Judge Michele Hogan met with Henriquez’s attorney and prosecutors Friday morning, saying the hearing’s purpose “is to make sure this defendant gets a fair and impartial trial.”

On the stand Thursday, Arlington Inspector Edward DeFrancisco described the alleged victim as appearing “nervous and upset” when he spoke with her. Defense attorney Stephanie Soriano-Mills questioned DeFrancisco whether he would include that description in his report, and then asked whether he had written only one report.

DeFrancisco said he wrote a supplemental report, which he produced from a folder. With the jury out of the courtroom Friday morning, Middlesex Assistant District Attorney Clarence Brown and Soriano-Mills quizzed Arlington police and a Middlesex prosecutor about the procedures. Late Friday morning, Hogan closed the courtroom for some additional discussion.
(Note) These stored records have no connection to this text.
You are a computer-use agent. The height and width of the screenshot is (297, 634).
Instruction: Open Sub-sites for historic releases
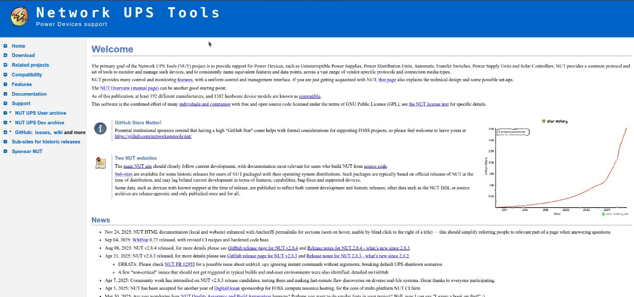click(46, 142)
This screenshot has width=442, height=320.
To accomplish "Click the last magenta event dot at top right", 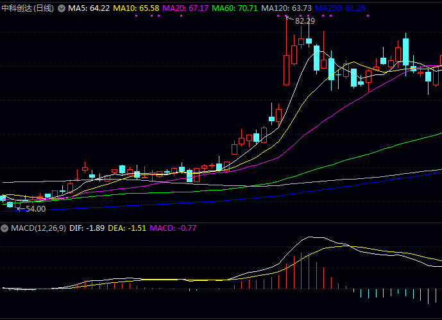I will tap(368, 16).
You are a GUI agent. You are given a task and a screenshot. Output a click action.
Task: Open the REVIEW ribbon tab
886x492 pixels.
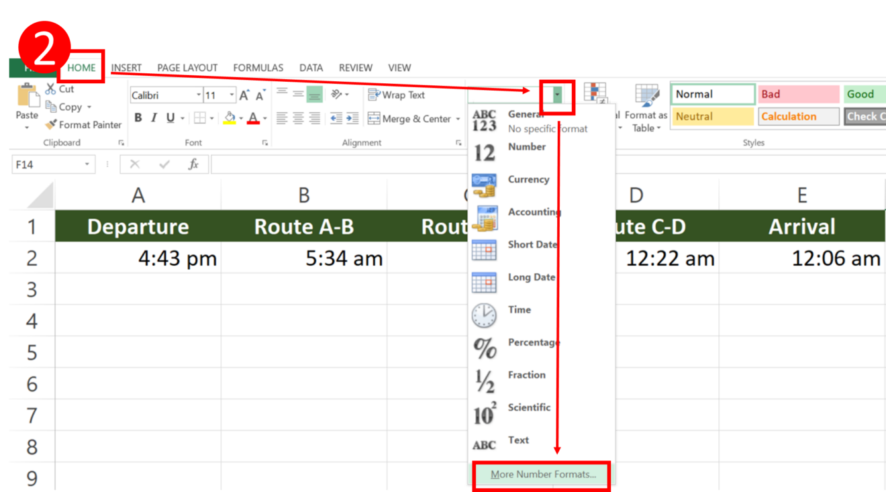(x=355, y=67)
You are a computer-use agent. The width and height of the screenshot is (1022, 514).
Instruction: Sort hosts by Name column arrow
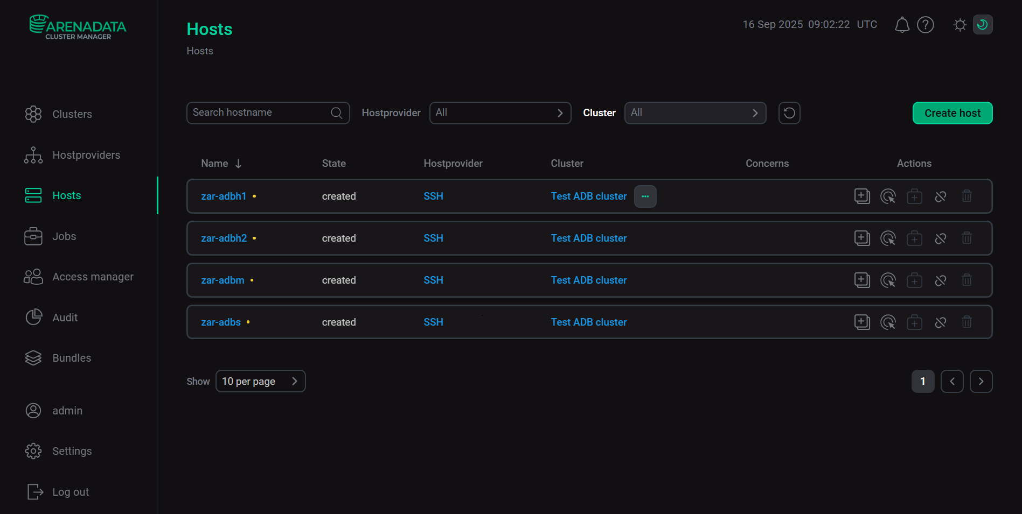tap(238, 164)
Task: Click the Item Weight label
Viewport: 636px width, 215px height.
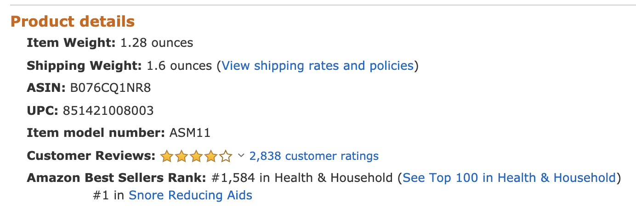Action: [x=71, y=43]
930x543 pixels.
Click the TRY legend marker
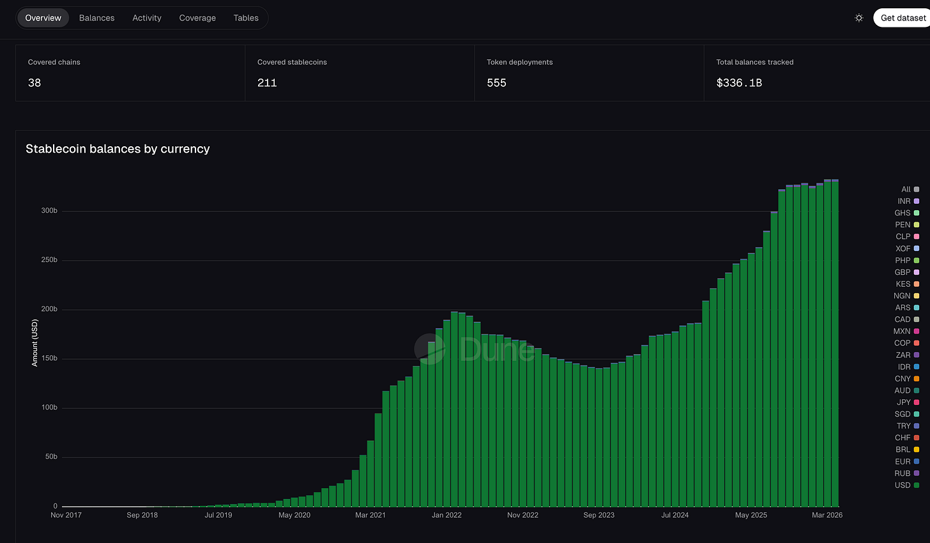pyautogui.click(x=917, y=426)
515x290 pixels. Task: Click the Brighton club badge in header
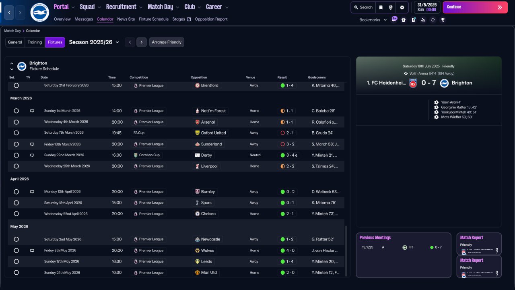point(39,12)
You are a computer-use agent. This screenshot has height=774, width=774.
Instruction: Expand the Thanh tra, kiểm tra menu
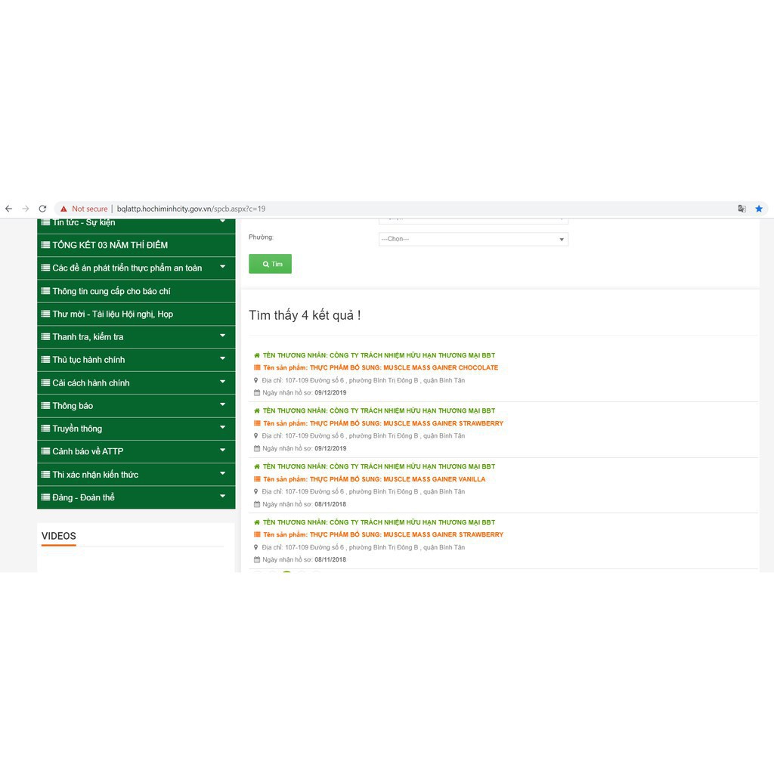pyautogui.click(x=222, y=336)
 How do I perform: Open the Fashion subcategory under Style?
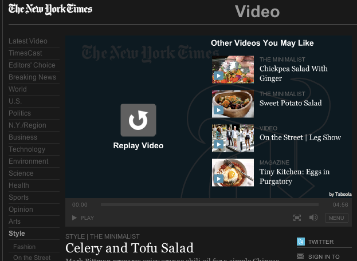pyautogui.click(x=25, y=247)
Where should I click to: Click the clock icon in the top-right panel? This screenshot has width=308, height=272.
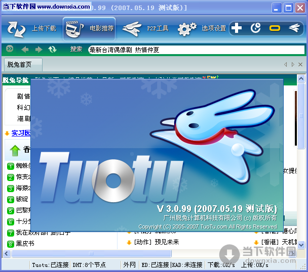tap(255, 28)
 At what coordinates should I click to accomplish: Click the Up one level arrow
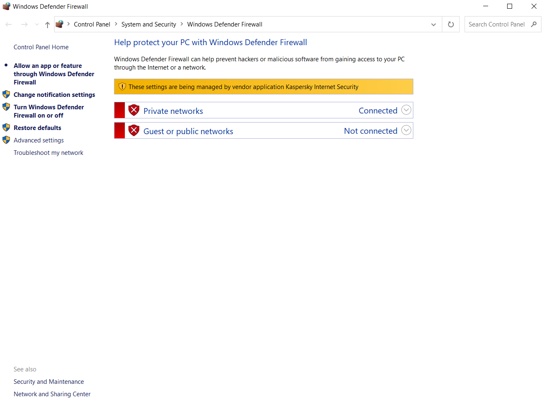(x=48, y=24)
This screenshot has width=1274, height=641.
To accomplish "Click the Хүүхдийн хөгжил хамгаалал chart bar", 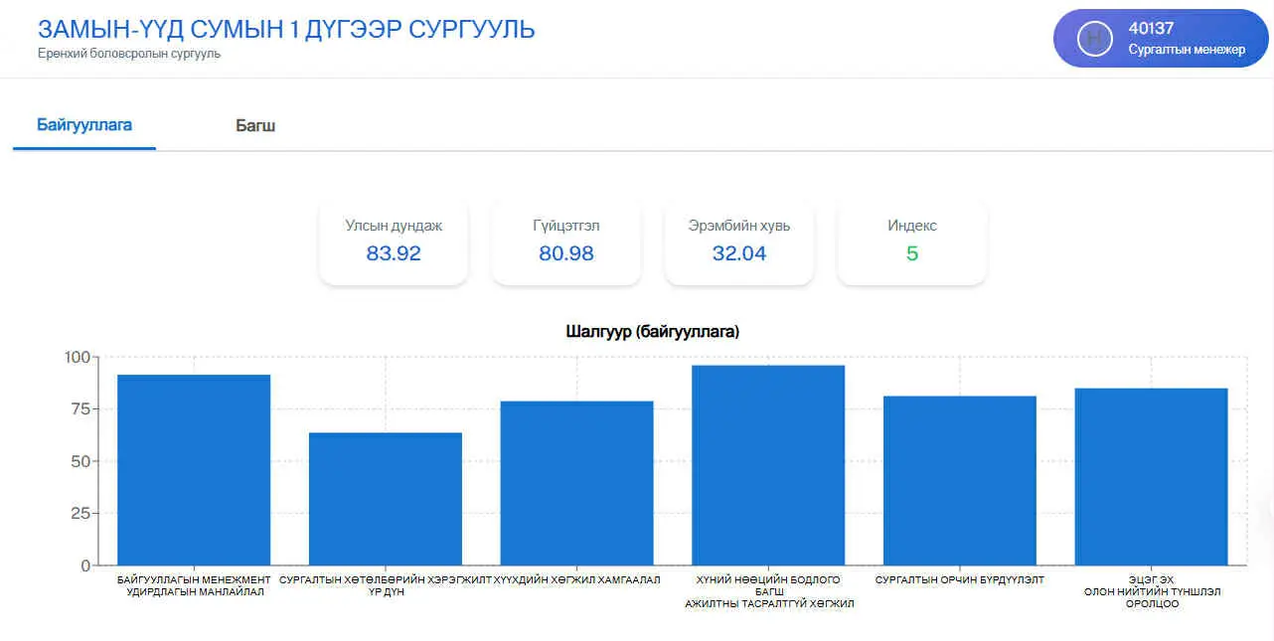I will click(x=577, y=483).
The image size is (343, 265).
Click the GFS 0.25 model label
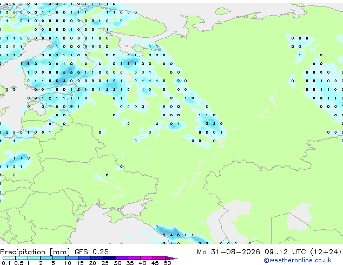[x=91, y=252]
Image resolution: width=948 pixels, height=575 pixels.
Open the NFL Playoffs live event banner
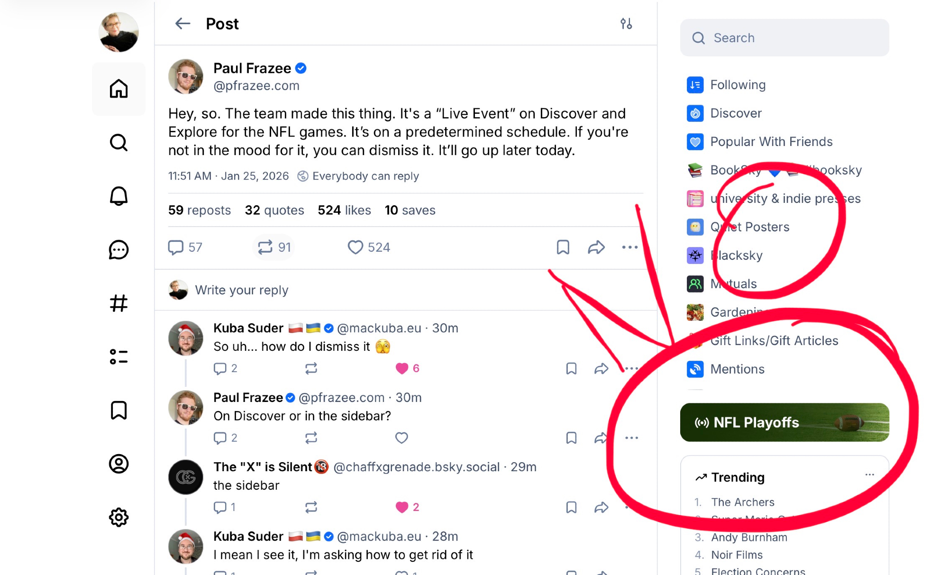pyautogui.click(x=784, y=422)
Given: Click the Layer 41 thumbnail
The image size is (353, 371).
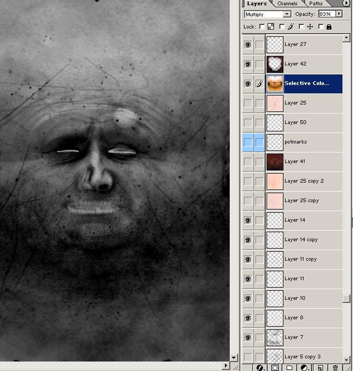Looking at the screenshot, I should [275, 161].
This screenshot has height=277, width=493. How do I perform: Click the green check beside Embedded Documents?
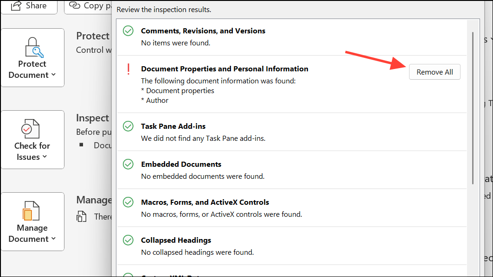[128, 164]
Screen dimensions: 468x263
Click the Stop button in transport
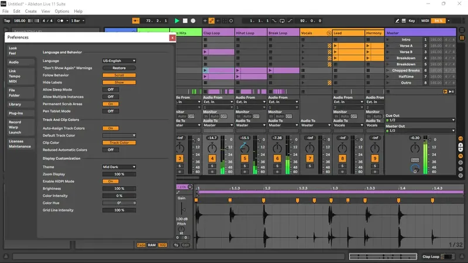click(x=184, y=20)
Soriano-Mills told Hogan she would be filing a motion. She told the News Service the motion would request a dismissal or a finding of not guilty, and not a mistrial.

A Dorchester Democrat, Henriquez allegedly drove out to Katherine Gonzalves’s mother’s home in Arlington around 3 a.m. July 8, 2012, and then pulled a little ways down the street and climbed into the back seat to make out with the then 23-year-old.

When Gonzalves told Henriquez that she couldn’t leave with him, he allegedly became angry, back-handing, grabbing by the throat and punching the woman before driving into Boston, where she exited the vehicle near Northeastern University.

Henriquez has maintained that the allegations are “completely untrue,” and his attorney has highlighted discrepancies between reports of Gonzalves’s statements taken by Boston, Northeastern University and Arlington police, as the case changed jurisdictions.

In the hearing Friday morning, Arlington Inspector Gina Bassett, who is also the evidence and property officer and the police prosecutor who handles requests from the district attorney, said she had not received any omnibus request for documentation in the case nor any specific request for the supplemental report. Bassett said she does not keep copies of discovery requests and the only way she would know about the supplemental report would be if she looked for it.

“The district attorney’s office never asked for all records as it relates to this case?” asked Soriano-Mills, who said she had made such a request to the DA.

“I don’t recall having received a general discovery request,” Bassett said.

Bassett said she had received a request in January for information related to an incident in Roxbury in December, and was unable to provide any information about that.

On July 20, 2012, DeFrancisco and the alleged victim, Katherine Gonzalves, met in Woburn with prosecutor Suzanne Kontz, who was then the chief of the domestic violence unit and now oversees domestic violence programming.

A prosecutor who tries cases in superior courts where felonies can be charged, Kontz asked DeFrancisco to document the meeting – which he did in his supplemental report – and on Aug. 13, 2012, she “kicked the case back” to district court. Soriano-Mills said the original district court prosecutor was Felicia Sullivan, who is no longer an assistant district attorney.

Kontz said she transferred all her files related to the case when she sent it for prosecution in the district court.

Brown said additional notes were taken at the July 20 meeting, though he said some of those notes are “privileged.”

Hogan raised a question of whether there are any additional documents that were not provided to the defense in addition to the detective’s supplemental report.

“How do we know whether there isn’t other reports or other information that hasn’t been provided,” Hogan asked Friday morning.

A little after noon, Henriquez and the attorneys left the courtroom, which remained closed off to the public in a closed session. After 1 p.m., Kogan said she would dismiss the jury for the day.